# Glue joint bit



## Wizard1500 (Jul 20, 2009)

Has anyone used the Glue Joint Bit from MLCS?....If so, what is your opinion of it?.....Thanks.....


----------



## Hamlin (Dec 25, 2005)

Hi,

To be honest, used mine only once. My opinion of it? Not any different than any other glue bit. IMHO, you just can't beat the free shipping from MLCS so, I guess in a way, it's an excellent bit.


----------



## jlord (Nov 16, 2009)

I use a glue joint bit from Sommerfeld. Should be same just different maker. I use it frequently to make wider panels such as a raised panel for cabinet doors. Once it is set up it makes for a strong joint.


----------



## Wizard1500 (Jul 20, 2009)

Sorry, I worded my question wrong....what I'm really wanting to know is if a glue joint bit is worth buying....is it easier to make flat panel with.....without any ledges that have to be sainded out?.....I'm thinking about replacing our kitchen cabs, and will have plenty of raised panels to do. Thanks.....


----------



## Timberwerkz (Jan 1, 2010)

Carl,

I use Glue joint bits on all of my major glue-ups. The speed and ease of glueing panels together is what makes it worth it to me. You can still get ledges if the parts aren't all the same size or something get under the board as you push it through your router, but they are usually very minimal. It takes a little planning during machining to keep all of the show faces where you want them, but when its time to glue them up set them in the clamps and tighten they will straighten themselves out for you most of the time. I have the Freud and use it a lot.

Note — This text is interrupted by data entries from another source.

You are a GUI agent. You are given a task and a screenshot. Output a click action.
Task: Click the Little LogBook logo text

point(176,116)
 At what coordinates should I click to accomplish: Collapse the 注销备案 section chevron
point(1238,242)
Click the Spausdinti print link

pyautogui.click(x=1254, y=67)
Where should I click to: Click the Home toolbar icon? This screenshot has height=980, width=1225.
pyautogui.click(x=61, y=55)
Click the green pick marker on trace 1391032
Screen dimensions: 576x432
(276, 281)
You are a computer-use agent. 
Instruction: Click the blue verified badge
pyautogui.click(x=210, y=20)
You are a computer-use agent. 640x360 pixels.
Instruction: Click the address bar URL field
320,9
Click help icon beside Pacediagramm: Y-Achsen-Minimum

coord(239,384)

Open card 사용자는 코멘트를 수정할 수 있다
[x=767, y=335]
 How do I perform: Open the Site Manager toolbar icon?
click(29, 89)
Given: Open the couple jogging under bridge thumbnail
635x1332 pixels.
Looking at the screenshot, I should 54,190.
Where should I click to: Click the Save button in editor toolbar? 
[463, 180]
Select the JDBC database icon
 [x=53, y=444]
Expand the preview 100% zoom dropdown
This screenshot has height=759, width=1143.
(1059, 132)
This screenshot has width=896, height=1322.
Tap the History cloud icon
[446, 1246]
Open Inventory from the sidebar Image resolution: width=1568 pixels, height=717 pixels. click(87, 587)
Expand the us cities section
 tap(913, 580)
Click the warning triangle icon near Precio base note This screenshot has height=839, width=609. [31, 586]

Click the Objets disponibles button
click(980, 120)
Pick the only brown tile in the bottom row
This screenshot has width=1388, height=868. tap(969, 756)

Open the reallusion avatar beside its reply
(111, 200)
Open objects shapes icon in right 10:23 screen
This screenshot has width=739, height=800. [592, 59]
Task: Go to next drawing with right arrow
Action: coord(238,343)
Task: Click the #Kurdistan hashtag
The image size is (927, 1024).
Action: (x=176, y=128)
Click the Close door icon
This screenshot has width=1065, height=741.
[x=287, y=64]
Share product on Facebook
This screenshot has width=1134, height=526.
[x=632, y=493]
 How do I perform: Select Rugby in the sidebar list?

Well worth it in my opinion,

Chris


----------



## TwoSkies57 (Feb 23, 2009)

The additional surface contact area they provide alone make em worth the investment..


----------



## bobj3 (Jan 17, 2006)

Hi Carl

I have and it's one of the PITA bits to use most of the time, it's not the bit it's the stock the norm, I just about always use thicker stock to start out with and than run in under the planer..to true it up..


===========





Wizard1500 said:


> Has anyone used the Glue Joint Bit from MLCS?....If so, what is your opinion of it?.....Thanks.....


----------



## jschaben (Jun 21, 2009)

bobj3 said:


> Hi Carl
> 
> I have and it's one of the PITA bits to use most of the time, it's not the bit it's the stock the norm, I just about always use thicker stock to start out with and than run in under the planer..to true it up..
> 
> ...


+1 on the stock, been having better luck with a wedge T&G lately.


----------



## Hamlin (Dec 25, 2005)

Yes and no. As John said, T&G bits give you a better strength joint and are far easier for setups. Now, is it worth buying? Again, you'd be better off with the good ol' T&G bit. These can be varied in spacing to match the thickness of your stock, again, making setups easier.


----------



## Wizard1500 (Jul 20, 2009)

Thanks, all.....looks like this bit will be helpful.....


----------



## Ghidrah (Oct 21, 2008)

I use the GJ bit I have on stock over 5/4 and all stock that'll spend all its time outside.


----------



## Wizard1500 (Jul 20, 2009)

Thank everyone for your help.... I'm going to look at the T&G bits before deciding.....


----------



## HDS (Jun 3, 2009)

*Finger Joint bit*



Wizard1500 said:


> Has anyone used the Glue Joint Bit from MLCS?....If so, what is your opinion of it?.....Thanks.....



Good day Carl,
like many answers here, I bought a relatively inexpensive Tornado Tapered finger jointer bit for a coffee table project.
I wouldn't say it's my most commonly used tool, but it does a great job.


----------



## Wizard1500 (Jul 20, 2009)

I've been thinking about this.....I have the OP box joint setup. It looks to me like I could use that setup (1/4") to cut the T&G joints...my stock will be 3/4".....does this seem feasible?.....(sorry for the questions, but I am learning.....my window seat w/ raised panels turned out nice, so it's time to advance my projects....)


----------



## Hamlin (Dec 25, 2005)

Wizard1500 said:


> I've been thinking about this.....I have the OP box joint setup. It looks to me like I could use that setup (1/4") to cut the T&G joints...my stock will be 3/4".....does this seem feasible?.....(sorry for the questions, but I am learning.....my window seat w/ raised panels turned out nice, so it's time to advance my projects....)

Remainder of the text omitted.